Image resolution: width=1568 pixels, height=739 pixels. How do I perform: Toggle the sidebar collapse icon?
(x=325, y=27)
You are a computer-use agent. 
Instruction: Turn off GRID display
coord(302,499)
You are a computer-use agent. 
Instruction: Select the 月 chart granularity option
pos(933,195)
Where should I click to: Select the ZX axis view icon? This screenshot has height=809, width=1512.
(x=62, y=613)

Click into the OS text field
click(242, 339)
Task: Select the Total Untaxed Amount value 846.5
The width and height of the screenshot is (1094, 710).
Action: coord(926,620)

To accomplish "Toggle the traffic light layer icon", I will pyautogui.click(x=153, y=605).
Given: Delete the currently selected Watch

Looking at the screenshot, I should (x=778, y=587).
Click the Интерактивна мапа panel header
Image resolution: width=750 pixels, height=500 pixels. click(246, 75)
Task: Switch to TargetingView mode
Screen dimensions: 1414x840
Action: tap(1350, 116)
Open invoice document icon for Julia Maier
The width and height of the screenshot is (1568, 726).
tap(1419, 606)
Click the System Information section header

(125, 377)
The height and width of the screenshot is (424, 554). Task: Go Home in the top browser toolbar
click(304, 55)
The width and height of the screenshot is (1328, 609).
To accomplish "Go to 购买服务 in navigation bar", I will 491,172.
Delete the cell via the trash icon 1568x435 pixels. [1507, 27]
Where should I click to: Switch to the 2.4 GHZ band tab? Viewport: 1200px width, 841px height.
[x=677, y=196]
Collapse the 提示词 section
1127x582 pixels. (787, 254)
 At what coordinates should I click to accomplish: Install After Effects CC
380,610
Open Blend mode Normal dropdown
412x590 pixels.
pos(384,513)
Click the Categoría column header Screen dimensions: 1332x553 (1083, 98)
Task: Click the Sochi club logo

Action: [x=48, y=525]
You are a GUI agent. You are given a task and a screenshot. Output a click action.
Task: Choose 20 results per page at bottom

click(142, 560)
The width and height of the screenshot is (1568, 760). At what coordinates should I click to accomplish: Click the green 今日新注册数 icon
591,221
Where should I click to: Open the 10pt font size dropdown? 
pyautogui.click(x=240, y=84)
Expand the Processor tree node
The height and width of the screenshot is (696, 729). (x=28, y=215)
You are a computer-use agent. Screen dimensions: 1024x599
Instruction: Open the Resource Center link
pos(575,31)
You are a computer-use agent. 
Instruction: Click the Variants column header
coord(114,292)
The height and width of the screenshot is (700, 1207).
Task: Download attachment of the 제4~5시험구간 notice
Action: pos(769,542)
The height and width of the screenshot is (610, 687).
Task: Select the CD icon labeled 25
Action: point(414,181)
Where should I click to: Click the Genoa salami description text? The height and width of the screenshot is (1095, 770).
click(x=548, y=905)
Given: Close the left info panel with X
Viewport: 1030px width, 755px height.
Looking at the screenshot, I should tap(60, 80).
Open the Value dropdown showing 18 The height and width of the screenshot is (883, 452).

++++++++

YOUR GOAL
Find the word "mode" in the entries, then copy out every line that has it.

REPLY TO THE TASK
Task: Switch to TargetingView mode
Open Blend mode Normal dropdown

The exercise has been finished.